(Collected data)
━━━━━━

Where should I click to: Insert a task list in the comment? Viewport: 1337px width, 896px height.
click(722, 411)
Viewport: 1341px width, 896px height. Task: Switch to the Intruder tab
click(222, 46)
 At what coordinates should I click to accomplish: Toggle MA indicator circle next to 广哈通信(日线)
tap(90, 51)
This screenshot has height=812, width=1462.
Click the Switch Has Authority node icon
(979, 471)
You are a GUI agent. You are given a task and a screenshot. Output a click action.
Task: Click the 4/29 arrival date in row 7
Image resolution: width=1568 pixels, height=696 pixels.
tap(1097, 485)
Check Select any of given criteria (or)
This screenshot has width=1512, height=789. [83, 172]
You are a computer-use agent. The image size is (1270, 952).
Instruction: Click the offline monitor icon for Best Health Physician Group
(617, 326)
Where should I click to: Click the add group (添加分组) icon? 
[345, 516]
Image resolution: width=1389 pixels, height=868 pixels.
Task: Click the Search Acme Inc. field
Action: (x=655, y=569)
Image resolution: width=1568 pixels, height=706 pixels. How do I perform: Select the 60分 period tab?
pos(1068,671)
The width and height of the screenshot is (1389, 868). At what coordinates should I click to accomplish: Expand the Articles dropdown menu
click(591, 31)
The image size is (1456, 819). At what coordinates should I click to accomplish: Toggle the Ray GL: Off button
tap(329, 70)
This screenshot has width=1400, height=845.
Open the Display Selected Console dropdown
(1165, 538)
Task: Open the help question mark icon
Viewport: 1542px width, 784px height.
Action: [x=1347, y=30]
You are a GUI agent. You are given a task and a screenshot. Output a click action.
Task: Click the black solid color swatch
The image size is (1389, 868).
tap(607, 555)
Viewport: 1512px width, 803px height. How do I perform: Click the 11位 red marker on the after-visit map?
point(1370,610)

━━━━━━

§ **How to complete this task**: Above are the entries. Copy exactly the part that opens with the line containing "Viewport: 1341px width, 896px" and closes with the line containing "This screenshot has height=812, width=1462.", and no more.

§ **Result**:
Viewport: 1341px width, 896px height. Task: Switch to the Intruder tab
click(222, 46)
 At what coordinates should I click to accomplish: Toggle MA indicator circle next to 广哈通信(日线)
tap(90, 51)
This screenshot has height=812, width=1462.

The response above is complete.